An important family of incidence problems are discrete analogs of deep questions in geometric measure theory. Perhaps the most famous example of this is the finite field Kakeya conjecture, proved by Dvir in 2008. This proof introduced the polynomial method to incidence geometry, which led to the solution to many long-standing problems in the area. I will talk about a generalization of the Kakeya conjecture posed by Ellenberg, Oberlin, and Tao.
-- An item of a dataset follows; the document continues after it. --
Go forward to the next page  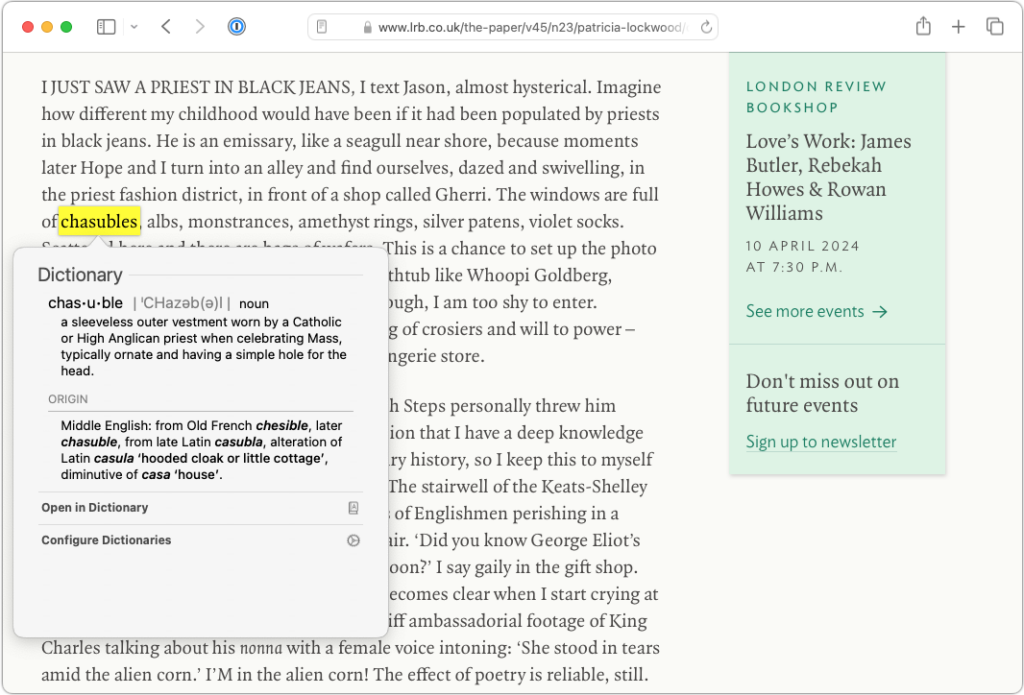(200, 27)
A $(k,m)$-Furstenberg set $S$ in $\mathbb{F}_q^n$ has the property that, parallel to every $k$-plane $V$ there is a $k$-plane that intersects $S$ in at least $m$ points. Using a substantial amount of algebraic geometry, Ellenberg and Erman showed that $|S| > c m^{n/k}$, for a constant $c$ depending on $n$ and $k$. In recent joint work with Manik Dhar and Zeev Dvir, we improve their bound, using much simpler proofs. For example, if $m>2^{n+7}q$, then $|S|=(1-o(1))mq^{n-k}$, where the function $o(1)$ depends on $q$. I will discuss this work, its limitations, and why the proofs of Ellenberg and Erman are still worth learning.
This is joint work with Manik Dhar and Zeev Dvir.